Next is Fort Pierre, three days up the river, and I am eager to see it. But first we will go around a giant horseshoe bend that will take hours for the boat to negotiate. It’s only a mile or so across at the neck, and passengers like to walk overland and wait for the boat to catch up. I’ve never seen a fur post, and I want to examine everything so I can learn and maybe improve. It is one of Chouteau’s posts, named for him, so we will see how they treat us, the Opposition.

Love to you and
maman. Shalom, Papa.


Brokenleg Fitzhugh hated to admit how much fear clawed his belly. They’d rounded a gentle bight and now Fort Pierre lay ahead, baking in a hot June sun on the west bank. He knew approximately what would happen at this proud trading post of the American Fur Company, and it sandpapered his nerves raw. He didn’t like fear, though he grudgingly acknowledged it had kept him alive a few times back in the beaver days when he and Jamie Dance snatched plews from under the noses of Bug’s Boys on the Three Forks. But this ritual that lay ahead unnerved him, and he thought he’d rather wrestle a grizzly again than endure it.

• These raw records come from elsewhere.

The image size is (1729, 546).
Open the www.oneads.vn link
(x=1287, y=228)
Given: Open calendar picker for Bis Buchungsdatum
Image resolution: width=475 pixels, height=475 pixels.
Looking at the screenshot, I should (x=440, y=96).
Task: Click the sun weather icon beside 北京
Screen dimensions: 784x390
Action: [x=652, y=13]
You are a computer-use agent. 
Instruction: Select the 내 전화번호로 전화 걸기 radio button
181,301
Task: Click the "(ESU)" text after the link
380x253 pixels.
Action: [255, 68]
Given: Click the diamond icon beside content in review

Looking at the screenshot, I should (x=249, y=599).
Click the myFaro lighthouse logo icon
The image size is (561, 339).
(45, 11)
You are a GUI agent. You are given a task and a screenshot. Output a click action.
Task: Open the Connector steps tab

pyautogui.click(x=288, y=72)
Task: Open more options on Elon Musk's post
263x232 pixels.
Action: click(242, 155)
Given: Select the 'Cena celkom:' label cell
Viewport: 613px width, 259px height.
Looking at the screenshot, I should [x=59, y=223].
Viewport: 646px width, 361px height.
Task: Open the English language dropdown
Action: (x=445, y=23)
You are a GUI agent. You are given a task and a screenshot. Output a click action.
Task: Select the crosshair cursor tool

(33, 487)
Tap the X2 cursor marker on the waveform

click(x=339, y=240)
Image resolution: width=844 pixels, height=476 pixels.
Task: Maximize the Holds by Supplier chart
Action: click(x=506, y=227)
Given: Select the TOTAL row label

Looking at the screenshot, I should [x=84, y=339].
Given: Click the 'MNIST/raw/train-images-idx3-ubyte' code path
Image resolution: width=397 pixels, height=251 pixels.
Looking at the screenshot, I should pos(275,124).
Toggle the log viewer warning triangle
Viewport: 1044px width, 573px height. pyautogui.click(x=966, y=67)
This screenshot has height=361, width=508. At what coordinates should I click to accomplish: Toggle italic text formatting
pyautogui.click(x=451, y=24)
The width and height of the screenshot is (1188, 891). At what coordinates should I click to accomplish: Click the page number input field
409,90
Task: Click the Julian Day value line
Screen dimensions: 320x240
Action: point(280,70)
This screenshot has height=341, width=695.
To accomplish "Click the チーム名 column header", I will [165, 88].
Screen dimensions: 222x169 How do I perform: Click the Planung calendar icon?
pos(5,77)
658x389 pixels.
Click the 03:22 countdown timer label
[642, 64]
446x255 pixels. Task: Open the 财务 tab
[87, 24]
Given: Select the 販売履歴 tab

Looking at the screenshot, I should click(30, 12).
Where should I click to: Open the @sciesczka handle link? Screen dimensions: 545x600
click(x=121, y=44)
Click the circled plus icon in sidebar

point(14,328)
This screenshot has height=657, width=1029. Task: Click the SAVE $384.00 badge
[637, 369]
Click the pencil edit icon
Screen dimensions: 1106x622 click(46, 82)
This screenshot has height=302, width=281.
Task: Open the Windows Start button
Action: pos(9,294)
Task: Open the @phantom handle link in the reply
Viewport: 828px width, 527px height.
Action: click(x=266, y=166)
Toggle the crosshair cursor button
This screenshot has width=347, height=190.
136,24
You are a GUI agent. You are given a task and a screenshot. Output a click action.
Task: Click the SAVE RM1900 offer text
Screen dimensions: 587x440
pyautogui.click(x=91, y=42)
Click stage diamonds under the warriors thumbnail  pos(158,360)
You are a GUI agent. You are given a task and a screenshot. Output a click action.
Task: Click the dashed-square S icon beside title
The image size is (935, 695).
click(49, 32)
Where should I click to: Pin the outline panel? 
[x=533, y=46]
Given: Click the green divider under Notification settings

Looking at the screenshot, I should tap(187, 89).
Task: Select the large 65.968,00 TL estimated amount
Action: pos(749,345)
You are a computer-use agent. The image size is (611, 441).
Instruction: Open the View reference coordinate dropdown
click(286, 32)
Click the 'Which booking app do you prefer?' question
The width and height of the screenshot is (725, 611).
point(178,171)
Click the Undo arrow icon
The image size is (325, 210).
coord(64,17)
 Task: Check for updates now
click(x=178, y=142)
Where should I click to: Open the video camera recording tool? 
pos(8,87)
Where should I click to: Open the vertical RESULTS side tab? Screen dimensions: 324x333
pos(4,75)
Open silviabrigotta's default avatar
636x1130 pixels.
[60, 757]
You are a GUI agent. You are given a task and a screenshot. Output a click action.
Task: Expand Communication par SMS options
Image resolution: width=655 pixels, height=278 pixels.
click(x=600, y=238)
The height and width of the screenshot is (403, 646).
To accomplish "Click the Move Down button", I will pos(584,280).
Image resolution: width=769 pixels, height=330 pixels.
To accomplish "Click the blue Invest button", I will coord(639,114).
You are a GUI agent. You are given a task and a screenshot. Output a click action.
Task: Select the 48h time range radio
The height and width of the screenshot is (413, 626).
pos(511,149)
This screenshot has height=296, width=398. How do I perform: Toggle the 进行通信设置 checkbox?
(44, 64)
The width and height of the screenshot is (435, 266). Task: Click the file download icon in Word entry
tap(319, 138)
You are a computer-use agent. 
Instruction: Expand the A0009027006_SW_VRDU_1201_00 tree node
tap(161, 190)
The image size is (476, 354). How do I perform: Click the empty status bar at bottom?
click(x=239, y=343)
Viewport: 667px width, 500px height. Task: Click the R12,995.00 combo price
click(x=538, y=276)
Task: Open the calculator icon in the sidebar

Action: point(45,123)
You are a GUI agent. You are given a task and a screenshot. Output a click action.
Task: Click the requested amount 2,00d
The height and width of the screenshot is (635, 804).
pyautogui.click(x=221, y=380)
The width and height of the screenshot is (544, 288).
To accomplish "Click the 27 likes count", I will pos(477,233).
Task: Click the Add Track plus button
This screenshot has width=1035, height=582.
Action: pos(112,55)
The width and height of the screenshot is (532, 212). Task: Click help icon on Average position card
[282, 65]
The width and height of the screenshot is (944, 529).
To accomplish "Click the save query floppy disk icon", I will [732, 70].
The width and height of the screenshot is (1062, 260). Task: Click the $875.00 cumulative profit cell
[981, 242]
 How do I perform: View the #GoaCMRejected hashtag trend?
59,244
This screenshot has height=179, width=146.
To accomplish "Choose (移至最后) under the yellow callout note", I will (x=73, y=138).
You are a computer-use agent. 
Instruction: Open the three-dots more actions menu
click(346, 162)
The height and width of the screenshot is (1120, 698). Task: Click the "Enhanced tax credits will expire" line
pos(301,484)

The blistering sun cooked the decks so hot he could feel the heat burn through his moccasins. Fort Pierre wobbled in the heat waves like a living thing across the water. The fierce summer sun had yellowed the grasses on the bluffs, except for the coulees and gulches, where the better-watered grasses obdurately remained green. Clustered about the fort were Sioux lodges of buffalo cow skin, their peaks and wind-ears blackened by smoke. The midday sun was too hard even for the hardy squaws to endure, and they had abandoned their robe-tanning until a milder hour, and lay within their lodges enjoying the occasional promise of cool that eddied under the rolled-up lodgecovers.

He stood in the shade of the boiler deck promenade, watching this island of civilization startling up from a grassy wild, a thing that didn’t belong here — any more than the fort he would soon occupy belonged on the confluence of the Yellowstone and Bighorn Rivers. Two Stars and Stripes flew, one from each log blockhouse at opposite corners — a Yankee presence in an alien land. The log stockade appeared to be shaped in a perfect square, and he could see the peaked roofs of civilized and carpentered buildings within. This post was no rude log affair, but one painfully transported from downriver, and well settled after a decade of service and refinement. He liked the place: it had that quality of amiable welcome to tribesmen, combined with a business-like military bearing that announced flatly that it could deal death and pain to those who misbehaved. The fort made a statement without words.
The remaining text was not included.